____ Text under study
About that bad slam dancing video re-making the internet rounds: You know why they do that? Because of you dad, because of you.
No really, read the comments from the 3 friends who posted that vid today, and you'll find 8 guys bragging about how baddass and rough they WERE and their pits WERE and you get the answer. Slam dancing was fun, mostly without major injuries, girls in there, people picking you up...until it got popular and publicized. Then people intentionally made it rough as if jumping around in a circle was like fighting, making it macho rather than communal frustration release. We talked about douchebags in pits "keeping score;" shortly thereafter people would intentionally do things to hurt others...we kind of checked them at first, but then it was more of them than us. Those douches who brag about how ROUGH their pits WERE are bragging today that they are or were macho. So a pit shows how macho you were? Seriously? That talk paves the way for kids to try and prove their worth, without fucking fighting, in pits. So of course they fake fight - as long as you brag about fighting as related to dancing, and as long as you demand respect for you roughness, toughness, and fighting skills - you encourage people to fakefight.
So before you laugh at the boys doing fake-martial-arts dancing to angry music, just realize that either by bragging about your fucking machismo, or by failing to be actually macho enough to stop the losers (my camp), we paved the way for this current blast of fakefighting notdancing silliness.
________
____ Dataset entries
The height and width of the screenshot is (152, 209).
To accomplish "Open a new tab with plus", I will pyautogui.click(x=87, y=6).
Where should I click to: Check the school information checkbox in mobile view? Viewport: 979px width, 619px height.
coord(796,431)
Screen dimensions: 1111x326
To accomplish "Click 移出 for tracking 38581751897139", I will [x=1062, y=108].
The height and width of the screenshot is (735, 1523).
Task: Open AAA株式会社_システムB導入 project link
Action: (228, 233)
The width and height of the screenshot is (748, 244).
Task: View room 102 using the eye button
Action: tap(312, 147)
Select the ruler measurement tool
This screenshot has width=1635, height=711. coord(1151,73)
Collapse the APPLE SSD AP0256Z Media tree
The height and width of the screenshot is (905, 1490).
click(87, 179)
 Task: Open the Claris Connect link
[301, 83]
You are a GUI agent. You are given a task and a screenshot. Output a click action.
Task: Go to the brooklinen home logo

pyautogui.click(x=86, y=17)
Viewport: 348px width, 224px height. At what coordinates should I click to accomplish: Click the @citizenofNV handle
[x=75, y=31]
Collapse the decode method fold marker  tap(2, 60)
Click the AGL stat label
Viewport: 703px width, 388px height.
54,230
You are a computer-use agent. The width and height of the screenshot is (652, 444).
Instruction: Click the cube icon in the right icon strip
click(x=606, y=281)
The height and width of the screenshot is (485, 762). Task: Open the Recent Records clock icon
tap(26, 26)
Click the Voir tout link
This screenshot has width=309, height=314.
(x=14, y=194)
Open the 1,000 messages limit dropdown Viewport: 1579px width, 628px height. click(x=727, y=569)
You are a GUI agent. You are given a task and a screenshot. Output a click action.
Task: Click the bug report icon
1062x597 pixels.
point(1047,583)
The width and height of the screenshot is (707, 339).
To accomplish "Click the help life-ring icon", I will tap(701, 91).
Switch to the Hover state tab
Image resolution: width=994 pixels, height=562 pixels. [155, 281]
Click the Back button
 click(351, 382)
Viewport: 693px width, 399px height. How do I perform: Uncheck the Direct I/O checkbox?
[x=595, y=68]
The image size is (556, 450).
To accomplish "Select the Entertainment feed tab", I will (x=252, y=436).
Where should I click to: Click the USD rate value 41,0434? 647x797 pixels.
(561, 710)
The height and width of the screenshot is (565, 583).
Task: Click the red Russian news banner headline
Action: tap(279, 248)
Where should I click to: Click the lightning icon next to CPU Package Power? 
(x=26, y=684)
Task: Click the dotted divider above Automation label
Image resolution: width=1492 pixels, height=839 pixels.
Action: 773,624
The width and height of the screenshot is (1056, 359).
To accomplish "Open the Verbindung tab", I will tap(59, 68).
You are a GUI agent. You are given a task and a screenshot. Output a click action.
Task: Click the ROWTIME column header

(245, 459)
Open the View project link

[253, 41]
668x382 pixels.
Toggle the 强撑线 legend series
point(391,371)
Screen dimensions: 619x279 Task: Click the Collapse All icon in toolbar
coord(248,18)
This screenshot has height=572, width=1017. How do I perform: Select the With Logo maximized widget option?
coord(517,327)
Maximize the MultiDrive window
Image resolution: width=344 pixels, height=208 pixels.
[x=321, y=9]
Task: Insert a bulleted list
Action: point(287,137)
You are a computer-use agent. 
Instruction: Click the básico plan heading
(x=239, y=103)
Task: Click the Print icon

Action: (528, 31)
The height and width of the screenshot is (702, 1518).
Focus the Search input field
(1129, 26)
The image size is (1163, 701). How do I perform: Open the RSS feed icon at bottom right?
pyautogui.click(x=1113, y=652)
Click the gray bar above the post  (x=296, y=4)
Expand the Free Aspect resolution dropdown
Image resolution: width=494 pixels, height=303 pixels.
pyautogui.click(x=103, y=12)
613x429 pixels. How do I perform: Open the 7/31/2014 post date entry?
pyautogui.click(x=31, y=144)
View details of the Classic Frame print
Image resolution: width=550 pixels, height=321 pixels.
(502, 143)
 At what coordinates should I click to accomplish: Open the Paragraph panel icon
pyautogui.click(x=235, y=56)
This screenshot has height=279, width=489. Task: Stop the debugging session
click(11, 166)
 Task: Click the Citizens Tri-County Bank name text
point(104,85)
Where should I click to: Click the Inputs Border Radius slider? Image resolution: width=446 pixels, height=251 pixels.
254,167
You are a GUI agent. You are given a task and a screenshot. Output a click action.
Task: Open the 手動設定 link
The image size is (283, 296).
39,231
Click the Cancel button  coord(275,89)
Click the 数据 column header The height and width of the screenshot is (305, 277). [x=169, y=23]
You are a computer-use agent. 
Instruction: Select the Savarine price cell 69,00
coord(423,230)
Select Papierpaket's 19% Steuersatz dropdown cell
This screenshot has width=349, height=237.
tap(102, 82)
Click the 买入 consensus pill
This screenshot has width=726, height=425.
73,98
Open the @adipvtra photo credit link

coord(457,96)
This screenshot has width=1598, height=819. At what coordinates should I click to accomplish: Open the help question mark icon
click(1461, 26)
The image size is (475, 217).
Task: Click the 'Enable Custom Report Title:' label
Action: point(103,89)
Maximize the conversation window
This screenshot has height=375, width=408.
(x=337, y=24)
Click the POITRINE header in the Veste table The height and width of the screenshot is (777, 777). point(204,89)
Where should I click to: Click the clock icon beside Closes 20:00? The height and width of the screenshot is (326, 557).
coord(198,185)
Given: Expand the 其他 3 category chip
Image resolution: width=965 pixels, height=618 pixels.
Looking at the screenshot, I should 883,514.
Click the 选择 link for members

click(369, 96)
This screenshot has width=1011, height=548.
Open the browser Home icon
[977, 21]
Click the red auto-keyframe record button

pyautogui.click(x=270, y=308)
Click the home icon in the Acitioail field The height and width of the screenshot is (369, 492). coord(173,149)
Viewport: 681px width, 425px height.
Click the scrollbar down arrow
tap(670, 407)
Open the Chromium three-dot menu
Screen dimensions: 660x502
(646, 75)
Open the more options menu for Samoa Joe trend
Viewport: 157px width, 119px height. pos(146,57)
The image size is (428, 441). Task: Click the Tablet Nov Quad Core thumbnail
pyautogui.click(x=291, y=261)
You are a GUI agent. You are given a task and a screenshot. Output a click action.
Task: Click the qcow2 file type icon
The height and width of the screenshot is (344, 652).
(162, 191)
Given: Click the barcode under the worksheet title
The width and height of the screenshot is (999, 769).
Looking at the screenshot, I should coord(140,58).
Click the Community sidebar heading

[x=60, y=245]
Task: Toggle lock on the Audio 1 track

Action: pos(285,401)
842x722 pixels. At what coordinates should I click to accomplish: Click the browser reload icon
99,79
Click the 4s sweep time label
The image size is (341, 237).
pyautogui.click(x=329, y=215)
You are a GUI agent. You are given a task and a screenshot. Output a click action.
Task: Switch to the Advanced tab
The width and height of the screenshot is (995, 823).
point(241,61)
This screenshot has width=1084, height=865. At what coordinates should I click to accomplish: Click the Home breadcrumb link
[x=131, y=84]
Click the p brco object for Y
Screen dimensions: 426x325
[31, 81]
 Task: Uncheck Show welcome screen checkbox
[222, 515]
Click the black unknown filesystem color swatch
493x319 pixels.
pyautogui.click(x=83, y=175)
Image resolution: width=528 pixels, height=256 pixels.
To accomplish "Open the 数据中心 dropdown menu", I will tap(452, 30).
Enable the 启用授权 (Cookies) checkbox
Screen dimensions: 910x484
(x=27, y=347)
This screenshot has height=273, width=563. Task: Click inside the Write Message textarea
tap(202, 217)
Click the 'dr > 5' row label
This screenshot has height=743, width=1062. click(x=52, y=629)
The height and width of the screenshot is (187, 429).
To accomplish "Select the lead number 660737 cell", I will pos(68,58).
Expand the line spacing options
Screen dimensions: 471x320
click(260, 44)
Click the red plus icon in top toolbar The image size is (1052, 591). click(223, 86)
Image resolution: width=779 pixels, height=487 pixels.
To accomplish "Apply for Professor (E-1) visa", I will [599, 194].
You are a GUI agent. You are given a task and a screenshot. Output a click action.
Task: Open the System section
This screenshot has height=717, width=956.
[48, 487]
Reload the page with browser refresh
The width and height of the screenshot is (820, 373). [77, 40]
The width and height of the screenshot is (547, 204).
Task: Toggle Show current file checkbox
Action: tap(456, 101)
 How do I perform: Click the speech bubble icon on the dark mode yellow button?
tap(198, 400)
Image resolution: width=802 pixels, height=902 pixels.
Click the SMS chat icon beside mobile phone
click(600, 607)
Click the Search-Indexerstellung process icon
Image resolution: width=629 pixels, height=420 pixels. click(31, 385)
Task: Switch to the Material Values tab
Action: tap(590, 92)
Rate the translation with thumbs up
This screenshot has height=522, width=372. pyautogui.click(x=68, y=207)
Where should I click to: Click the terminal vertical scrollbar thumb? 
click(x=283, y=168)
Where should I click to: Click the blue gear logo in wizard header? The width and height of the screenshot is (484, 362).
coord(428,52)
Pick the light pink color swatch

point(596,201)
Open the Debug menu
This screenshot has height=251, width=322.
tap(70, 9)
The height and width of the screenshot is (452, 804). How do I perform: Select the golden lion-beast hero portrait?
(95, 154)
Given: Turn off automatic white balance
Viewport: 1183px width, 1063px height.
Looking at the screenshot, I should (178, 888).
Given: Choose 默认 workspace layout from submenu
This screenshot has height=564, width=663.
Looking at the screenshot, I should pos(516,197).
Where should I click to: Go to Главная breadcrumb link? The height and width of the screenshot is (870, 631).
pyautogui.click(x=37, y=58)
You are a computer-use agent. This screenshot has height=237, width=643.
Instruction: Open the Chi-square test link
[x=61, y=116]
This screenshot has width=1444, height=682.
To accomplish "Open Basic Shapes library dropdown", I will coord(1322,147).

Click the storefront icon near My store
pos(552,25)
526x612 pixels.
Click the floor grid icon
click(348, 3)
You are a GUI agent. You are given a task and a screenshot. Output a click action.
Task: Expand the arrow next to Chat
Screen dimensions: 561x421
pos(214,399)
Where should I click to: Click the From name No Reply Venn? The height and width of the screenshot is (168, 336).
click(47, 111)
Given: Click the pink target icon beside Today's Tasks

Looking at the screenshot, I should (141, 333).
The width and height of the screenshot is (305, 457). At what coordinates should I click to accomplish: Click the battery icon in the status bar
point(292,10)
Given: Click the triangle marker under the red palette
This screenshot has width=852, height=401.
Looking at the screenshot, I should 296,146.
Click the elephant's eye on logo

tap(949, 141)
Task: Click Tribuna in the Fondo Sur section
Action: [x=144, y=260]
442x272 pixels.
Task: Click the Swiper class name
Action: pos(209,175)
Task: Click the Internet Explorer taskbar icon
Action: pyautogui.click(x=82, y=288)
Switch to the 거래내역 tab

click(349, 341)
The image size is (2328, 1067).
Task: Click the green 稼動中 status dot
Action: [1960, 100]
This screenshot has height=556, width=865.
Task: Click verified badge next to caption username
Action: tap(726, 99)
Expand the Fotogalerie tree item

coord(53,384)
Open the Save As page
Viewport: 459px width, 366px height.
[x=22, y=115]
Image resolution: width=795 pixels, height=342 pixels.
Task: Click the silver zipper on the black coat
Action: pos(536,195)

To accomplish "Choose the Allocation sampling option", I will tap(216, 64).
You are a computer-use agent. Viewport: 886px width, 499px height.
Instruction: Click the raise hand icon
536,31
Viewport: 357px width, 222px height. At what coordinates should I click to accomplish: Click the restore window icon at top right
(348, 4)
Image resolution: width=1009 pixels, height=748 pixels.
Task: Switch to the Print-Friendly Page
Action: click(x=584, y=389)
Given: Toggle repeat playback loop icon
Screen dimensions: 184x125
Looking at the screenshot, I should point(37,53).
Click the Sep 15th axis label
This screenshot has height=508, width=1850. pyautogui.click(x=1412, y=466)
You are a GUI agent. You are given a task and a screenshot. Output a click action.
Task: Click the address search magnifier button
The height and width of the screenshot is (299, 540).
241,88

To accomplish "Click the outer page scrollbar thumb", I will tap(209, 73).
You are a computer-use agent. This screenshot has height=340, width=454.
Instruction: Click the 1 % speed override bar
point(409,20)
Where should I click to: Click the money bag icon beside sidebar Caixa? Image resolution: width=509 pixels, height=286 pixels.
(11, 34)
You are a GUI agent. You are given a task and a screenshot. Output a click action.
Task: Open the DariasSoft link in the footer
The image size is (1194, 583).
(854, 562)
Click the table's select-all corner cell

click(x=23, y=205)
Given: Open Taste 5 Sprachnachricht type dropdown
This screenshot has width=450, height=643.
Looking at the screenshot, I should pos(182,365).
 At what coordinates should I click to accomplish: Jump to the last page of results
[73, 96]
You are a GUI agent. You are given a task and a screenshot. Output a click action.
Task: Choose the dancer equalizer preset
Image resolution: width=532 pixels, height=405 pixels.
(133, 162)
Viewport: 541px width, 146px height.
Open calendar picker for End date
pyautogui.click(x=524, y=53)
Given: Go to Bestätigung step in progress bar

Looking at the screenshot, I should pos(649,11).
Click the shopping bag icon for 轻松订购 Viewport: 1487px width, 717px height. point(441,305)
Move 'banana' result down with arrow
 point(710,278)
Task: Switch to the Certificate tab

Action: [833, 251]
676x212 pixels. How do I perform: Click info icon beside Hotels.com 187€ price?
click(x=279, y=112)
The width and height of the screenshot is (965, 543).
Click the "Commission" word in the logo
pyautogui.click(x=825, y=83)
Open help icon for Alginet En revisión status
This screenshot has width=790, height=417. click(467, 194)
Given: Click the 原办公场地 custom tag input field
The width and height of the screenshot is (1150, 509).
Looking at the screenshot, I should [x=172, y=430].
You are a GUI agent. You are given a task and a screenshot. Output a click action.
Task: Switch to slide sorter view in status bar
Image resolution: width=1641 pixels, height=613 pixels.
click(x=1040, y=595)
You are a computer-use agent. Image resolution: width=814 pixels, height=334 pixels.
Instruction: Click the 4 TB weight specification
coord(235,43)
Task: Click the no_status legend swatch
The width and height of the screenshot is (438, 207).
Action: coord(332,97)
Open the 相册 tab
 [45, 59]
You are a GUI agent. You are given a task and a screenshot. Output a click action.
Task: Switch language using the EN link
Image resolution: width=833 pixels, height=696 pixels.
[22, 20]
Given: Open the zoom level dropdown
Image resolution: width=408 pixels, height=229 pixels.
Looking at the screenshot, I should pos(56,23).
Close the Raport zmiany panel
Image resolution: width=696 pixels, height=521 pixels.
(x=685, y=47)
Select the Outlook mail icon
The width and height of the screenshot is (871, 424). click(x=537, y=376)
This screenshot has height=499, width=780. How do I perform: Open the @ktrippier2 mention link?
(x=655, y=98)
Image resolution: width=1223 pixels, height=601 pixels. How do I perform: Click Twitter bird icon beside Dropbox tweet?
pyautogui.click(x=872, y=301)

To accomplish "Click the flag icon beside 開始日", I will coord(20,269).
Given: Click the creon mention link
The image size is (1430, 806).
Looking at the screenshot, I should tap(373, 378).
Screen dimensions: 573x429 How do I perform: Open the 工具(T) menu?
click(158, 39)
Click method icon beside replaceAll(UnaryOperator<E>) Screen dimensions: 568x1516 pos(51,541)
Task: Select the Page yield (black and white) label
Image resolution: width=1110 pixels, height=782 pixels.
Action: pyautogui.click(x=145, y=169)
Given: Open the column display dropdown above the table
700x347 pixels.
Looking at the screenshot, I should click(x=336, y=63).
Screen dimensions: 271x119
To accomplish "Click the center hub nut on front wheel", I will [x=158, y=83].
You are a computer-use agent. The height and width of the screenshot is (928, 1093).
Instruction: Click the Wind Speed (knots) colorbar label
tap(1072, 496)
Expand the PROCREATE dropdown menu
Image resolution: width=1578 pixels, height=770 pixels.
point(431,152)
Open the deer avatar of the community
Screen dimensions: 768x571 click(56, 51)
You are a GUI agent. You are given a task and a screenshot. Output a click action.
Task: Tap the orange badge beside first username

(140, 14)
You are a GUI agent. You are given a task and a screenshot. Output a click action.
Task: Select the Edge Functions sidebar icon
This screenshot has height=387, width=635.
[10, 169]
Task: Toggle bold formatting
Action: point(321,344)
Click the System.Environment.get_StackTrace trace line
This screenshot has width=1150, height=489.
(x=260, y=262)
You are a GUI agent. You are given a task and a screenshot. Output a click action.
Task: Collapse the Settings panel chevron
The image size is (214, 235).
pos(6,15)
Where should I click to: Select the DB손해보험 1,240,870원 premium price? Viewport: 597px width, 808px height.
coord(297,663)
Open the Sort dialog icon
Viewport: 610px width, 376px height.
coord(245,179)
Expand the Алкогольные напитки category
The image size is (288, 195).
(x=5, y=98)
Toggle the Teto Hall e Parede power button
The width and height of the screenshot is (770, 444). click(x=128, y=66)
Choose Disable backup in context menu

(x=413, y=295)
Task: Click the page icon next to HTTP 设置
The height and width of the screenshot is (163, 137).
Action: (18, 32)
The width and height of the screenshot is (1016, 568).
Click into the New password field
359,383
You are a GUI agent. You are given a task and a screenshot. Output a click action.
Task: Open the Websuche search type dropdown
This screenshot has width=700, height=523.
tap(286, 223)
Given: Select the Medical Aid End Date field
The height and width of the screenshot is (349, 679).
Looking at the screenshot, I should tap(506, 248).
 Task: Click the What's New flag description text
________
■ Task instructions
[1] Name the three qualities that, according to the slam dancing piece, encourage people to fakefight when someone demands respect for them.
[2] In the slam dancing piece, how many guys are found bragging in the comments on the posted video?
[3] Transcribe the slam dancing piece from "So before you" to "fakefighting notdancing silliness.".

■ Exercise results
[1] Roughness, toughness, and fighting skills.

[2] Eight guys.

[3]
So before you laugh at the boys doing fake-martial-arts dancing to angry music, just realize that either by bragging about your fucking machismo, or by failing to be actually macho enough to stop the losers (my camp), we paved the way for this current blast of fakefighting notdancing silliness.